Stern to Seattle: If you can’t take care of your team, we’re not getting you another one

Apparently unsatisfied with the response to his grumbling over Seattleites lacking the “heart” for Sonics arena subsidies, NBA commissioner David Stern upped the ante yesterday, telling reporters in Phoenix:

“I’d love to find a way to keep the team there. Because if the team moves, there’s not going to be another team there, not in any conceivable future plan that I could envision, and that would be too bad.”

And telling reporters in Oklahoma:

“If the Sonics do move, that would be too bad, because the NBA would be very unlikely to have a team in Seattle again.”

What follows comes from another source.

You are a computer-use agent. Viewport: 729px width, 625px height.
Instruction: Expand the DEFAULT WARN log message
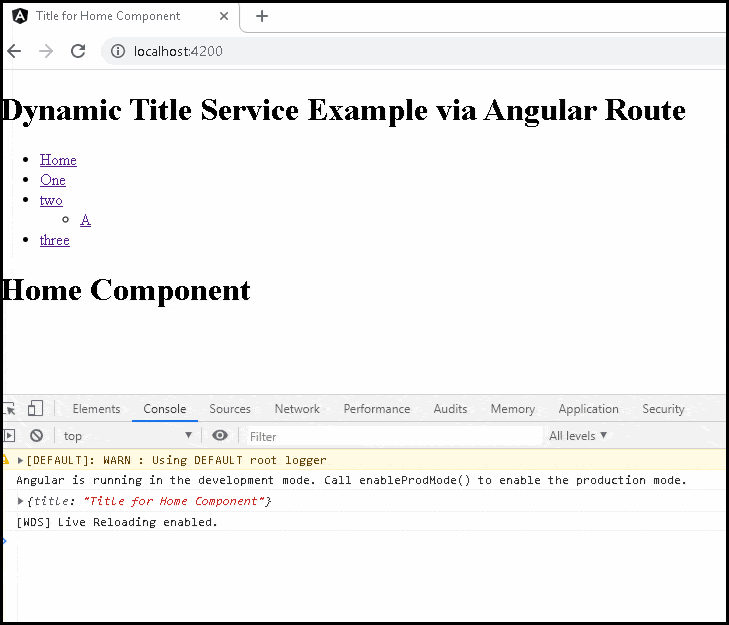click(21, 461)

Needless to say, Stern would be cutting off his nose to spite his face if he followed through with the threat: Seattle is the nation’s 14th-largest media market, which isn’t something you leave vacant lightly. Seattle deputy mayor Tim Ceis, who has been one of the most vocal local critics of the Sonics’ arena funding demands, certainly seemed in no mood to play Blackmail, replying:

“If his strategy is to increase pressure on the city and state, it’s not working very well. He’s creating an exact opposite reaction. My suggestion is that Mr. Stern stop with the verbal airballs and talk to us directly instead of taking shots through press conferences.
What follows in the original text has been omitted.